Insomma, lo Zibaldone,
inteso come forma e come rivista, vuole essere un “calderone di scrittura” in
cui l’autore conserva il proprio materiale, che è ricerca (di stile, ordine,
disciplina), è l’incubatore in cui sperimentare varie possibilità, non tanto opera
quanto “tensione verso l’opera”: osservazione, ricerca, curiosità, lettura, flânerie, collezionismo, non
enciclopedia dunque, ma inesausta messa in gioco, che rischia anche l’errore,
l’approssimazione, l’incompiutezza, la sbandata. È un fagocitatore di generi,
anti-genere, anti-classificazione. Ha scritto Enrico De Vivo (potete trovare
queste citazioni tra le pagine negli ZiBook
gratuiti che raccolgono il materiale delle prime annate): “vagabondare alla
ricerca di quelle meraviglie che gli uomini hanno disseminato a piene mani,
magari senza accorgersene,” “col solo fine di scoprire un sempre nuovo
sentimento della vita”; la ragion d’essere “non è nelle teorie, ma nelle
meraviglie degli scrittori”. “Non ci si chieda verso dove andiamo, semmai da
dove partiamo” si leggeva in una delle prime dichiarazioni d’intenti. E Racconti, studi, pensieri, stupori letterari
era il sottotitolo di cui si fregiava Zibaldoni
al momento della sua nascita.
Sfogliando (diciamo così) la rivista, si nota subito che molti
interventi dei collaboratori di Zibaldoni
si incentrano su un’esplorazione di spazi, di luoghi (anche mentali, anche
sociali), sullo sforzo di trovare costanti partendo dall’enunciazione o dal racconto
di un caso, di un fatto. C’è, in questa tendenza, la dimostrazione di un comune
modo di muoversi. Qui la lezione (l’imprinting,
se vogliamo) di Gianni Celati si fa sentire, così come si vede allungarsi
l’ombra di un altro importante riferimento zibaldoniano da sempre, Robert
Walser, anche lui grande camminatore e ricognitore (al quale si sono dedicati in
particolare Mattia Mantovani e Marco Ercolani).

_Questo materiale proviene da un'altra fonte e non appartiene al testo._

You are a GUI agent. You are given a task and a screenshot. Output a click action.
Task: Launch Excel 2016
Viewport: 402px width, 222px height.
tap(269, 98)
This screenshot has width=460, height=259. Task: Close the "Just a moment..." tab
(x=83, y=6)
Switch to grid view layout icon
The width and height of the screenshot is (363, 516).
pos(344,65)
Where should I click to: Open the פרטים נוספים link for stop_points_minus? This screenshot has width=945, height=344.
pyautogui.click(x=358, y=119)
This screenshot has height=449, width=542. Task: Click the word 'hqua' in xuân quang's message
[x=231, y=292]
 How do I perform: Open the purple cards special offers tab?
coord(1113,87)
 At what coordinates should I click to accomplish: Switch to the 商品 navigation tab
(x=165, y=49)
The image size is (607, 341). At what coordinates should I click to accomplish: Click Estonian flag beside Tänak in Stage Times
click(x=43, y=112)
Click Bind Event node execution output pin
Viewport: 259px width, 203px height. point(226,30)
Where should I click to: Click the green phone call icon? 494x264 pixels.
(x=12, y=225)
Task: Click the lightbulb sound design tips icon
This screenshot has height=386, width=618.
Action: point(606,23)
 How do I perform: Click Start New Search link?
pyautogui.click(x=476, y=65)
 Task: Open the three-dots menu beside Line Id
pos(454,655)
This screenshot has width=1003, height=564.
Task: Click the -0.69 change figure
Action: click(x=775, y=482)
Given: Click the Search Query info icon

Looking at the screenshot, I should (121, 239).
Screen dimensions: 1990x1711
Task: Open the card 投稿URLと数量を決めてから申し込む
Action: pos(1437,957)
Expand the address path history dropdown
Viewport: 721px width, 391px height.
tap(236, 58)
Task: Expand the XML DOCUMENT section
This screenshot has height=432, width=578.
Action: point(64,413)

E d’altra parte, scorrendo le biografie dei collaboratori vediamo
che Barbara Fiore è etnologa, Paolo Morelli scrive libri che raccontano viaggi e
vagabondaggi (dell’ultimo, Racconto del
fiume Sangro, abbiamo anche parlato qui su Letteratitudine), altri come Massimo Rizzante, Nardon e Zangrando
vivono e lavorano in territori di confine, in zone liminali da cui osservare
ciò che accade tutt’attorno; e potremmo continuare. In molti casi sono lo
sguardo obliquo di chi sta un po’ discosto, la mancanza di frontalità dinanzi
ai problemi, la curiosità trasversale a caratterizzare i contributi – anche di
quelli dei collaboratori di provenienza universitaria, che in Zibaldoni trovano lo spazio per
“giocare” con gli oggetti dei propri interessi senza soggiacere
all’intransigenza dello stile accademico.
Finisce per delinearsi, così, all’interno della rivista, il
profilo di una “comunità”: “comunità alternativa, cioè… che regoli i suoi
rapporti in modo diverso rispetto al modo in cui li regola la società” e che
“attraverso un’opera comune contribuisce all’edificazione di qualcosa che infine
oltrepassi noi stessi e faccia bene al mondo”.